Louay Meqdad, a spokesman for the Free Syrian Army (FSA), called the public killing of the young teen by Al Qaeda-linked rebels an act of terrorism. He emphasized the group responsible was not connected to the FSA, according to the pan-Arabic Aljazeera news network, and said the perpetrators should turn themselves in to the "legitimate authorities" in Aleppo.
The question, however, is, who the FSA considers to be the "legitimate authorities" in Aleppo.
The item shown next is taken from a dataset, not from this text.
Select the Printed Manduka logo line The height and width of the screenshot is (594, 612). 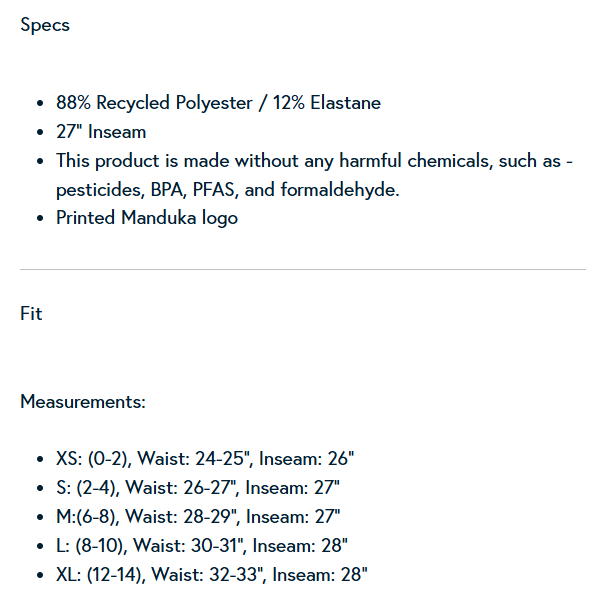click(x=147, y=218)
The city is currently controlled by the same radical Islamist rebel faction that earlier in the year declared the city would become a separatist Shari’a (Islamic law) state – and which sometimes fights together with the FSA when it becomes necessary to unite to fight off Syrian government forces.
The FSA and the UK-based Syrian Observatory for Human Rights have both blamed the "Islamic State of Iraq and al-Sham" – a group formed as the result of a merger between Syrian Islamists and Al Qaeda in Iraq.
The Local Coordination Committees (LCC) activist network in Syria also condemned the murder, calling it a "heinous crime."
As the secularist groups attempt to distance themselves from the execution, residents in Aleppo told reporters they found little difference between the brutality of radical Islamists shooting a teenager to death for a flippant remark about Muhammad, and the brutality of government troops doing the same more than two years ago over an Arab Spring slogan scrawled on a wall – the one that ignited the uprising in the first place.